Task inputs.
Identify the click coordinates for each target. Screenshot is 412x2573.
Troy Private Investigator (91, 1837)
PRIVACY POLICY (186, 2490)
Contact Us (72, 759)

--

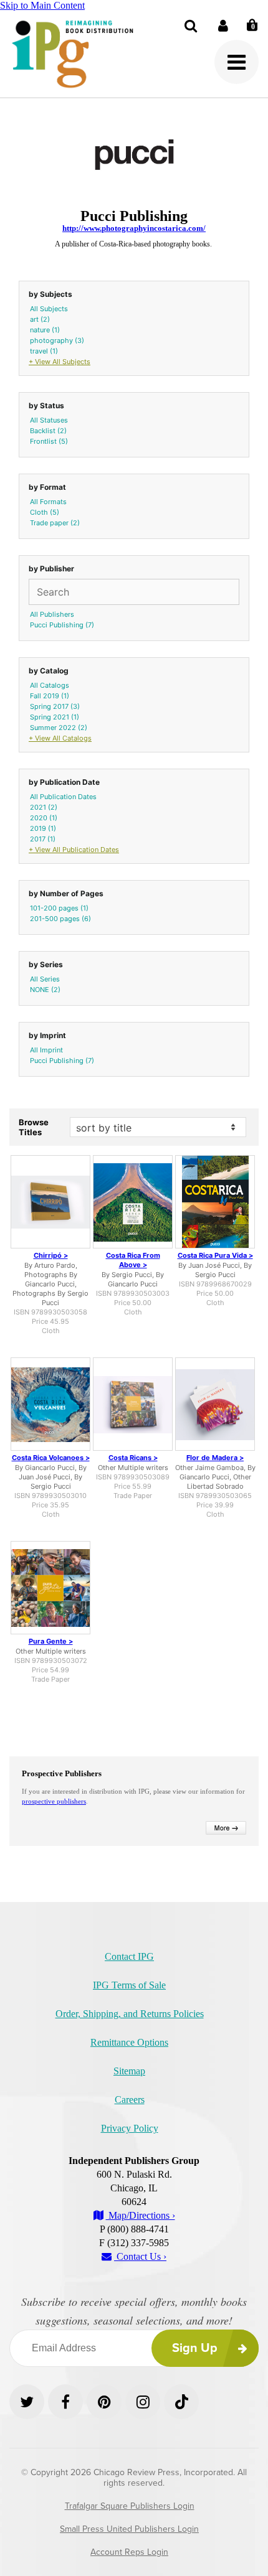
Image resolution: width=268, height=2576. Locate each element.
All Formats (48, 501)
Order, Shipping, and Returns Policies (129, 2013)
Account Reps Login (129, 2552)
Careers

How to complete this task. How many lines in the listing contain the word "each"? Answer with the count and nothing else.

The answer. 2